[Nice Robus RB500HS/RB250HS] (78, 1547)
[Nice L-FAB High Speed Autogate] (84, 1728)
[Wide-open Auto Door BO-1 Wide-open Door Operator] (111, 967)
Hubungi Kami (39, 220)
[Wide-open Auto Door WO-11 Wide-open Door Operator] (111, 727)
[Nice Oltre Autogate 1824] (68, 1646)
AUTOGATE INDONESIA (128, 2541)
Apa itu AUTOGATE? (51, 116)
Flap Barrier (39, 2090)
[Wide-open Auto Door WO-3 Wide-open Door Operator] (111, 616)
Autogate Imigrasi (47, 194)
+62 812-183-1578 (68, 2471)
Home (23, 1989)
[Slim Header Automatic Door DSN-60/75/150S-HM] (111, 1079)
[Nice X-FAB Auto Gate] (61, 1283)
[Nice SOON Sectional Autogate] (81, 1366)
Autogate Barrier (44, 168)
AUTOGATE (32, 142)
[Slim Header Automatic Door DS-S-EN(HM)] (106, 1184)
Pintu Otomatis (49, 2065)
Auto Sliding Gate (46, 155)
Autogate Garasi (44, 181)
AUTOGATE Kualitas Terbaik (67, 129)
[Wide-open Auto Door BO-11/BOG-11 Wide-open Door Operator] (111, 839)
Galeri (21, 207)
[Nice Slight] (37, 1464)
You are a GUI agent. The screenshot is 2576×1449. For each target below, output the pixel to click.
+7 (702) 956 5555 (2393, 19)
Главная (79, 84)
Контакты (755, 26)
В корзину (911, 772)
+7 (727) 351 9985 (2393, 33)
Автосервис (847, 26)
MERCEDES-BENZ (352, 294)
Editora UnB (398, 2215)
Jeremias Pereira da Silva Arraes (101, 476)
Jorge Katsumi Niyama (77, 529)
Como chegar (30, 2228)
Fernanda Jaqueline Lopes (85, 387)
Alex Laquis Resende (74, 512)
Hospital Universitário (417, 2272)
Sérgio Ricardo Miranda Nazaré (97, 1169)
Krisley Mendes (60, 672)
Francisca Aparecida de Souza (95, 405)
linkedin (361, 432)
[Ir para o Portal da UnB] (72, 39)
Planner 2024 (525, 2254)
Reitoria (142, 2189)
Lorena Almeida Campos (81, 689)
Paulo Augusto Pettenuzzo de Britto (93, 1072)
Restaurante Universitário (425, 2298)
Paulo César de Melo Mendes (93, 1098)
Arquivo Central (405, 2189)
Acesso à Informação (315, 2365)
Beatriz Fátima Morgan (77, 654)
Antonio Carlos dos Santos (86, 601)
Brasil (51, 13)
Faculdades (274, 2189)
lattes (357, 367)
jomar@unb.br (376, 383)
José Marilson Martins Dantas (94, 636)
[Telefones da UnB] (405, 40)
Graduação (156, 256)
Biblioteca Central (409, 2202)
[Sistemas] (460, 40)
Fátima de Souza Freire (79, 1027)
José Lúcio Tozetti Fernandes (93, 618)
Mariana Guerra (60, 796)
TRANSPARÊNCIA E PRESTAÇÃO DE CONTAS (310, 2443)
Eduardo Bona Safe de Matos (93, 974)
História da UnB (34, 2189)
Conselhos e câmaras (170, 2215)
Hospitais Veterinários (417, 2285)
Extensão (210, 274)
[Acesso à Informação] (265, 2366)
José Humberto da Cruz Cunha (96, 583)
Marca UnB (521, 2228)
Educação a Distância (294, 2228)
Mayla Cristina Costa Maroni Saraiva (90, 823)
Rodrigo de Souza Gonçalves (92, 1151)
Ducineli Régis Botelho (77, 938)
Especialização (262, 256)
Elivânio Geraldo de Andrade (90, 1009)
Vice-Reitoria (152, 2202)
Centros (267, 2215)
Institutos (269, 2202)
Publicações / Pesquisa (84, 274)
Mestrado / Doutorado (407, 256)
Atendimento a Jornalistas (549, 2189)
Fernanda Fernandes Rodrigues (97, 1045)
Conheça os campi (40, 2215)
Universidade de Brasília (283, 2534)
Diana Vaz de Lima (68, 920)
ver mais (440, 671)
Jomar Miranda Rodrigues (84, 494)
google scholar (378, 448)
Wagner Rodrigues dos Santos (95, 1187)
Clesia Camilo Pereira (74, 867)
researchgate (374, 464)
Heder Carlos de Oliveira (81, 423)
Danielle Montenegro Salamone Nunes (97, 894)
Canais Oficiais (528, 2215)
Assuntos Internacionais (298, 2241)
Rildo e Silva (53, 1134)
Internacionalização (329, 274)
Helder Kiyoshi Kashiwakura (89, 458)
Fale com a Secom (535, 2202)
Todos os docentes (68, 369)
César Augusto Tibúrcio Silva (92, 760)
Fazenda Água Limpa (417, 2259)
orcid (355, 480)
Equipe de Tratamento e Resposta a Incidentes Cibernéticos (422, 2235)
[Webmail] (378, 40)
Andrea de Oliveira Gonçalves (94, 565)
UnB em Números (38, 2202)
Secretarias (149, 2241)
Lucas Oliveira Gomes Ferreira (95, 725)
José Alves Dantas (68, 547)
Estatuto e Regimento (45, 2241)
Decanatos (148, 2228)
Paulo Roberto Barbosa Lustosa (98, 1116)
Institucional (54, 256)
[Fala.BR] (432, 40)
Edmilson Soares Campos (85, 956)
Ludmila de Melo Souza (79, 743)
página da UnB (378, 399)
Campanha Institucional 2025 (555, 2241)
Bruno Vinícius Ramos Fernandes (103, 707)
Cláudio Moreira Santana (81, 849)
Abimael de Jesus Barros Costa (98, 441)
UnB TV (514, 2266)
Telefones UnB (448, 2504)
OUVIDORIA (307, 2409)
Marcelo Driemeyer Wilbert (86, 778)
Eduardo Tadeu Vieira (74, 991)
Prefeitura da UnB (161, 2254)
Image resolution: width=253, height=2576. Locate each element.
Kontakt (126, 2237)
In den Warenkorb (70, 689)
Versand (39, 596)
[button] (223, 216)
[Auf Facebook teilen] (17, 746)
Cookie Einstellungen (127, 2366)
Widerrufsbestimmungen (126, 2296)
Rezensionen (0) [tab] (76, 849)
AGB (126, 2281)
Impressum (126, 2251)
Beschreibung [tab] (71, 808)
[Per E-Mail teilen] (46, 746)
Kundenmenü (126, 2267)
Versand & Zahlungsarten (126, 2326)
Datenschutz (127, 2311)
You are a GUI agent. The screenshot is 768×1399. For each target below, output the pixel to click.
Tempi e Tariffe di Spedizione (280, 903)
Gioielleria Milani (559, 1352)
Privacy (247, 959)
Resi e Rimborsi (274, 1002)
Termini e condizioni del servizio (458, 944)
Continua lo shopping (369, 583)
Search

* WORK REQUIRED *
Pull each line containing "Paulo" from the records.

* RESULT BELOW *
Paulo Augusto Pettenuzzo de Britto (93, 1072)
Paulo César de Melo Mendes (93, 1098)
Paulo Roberto Barbosa Lustosa (98, 1116)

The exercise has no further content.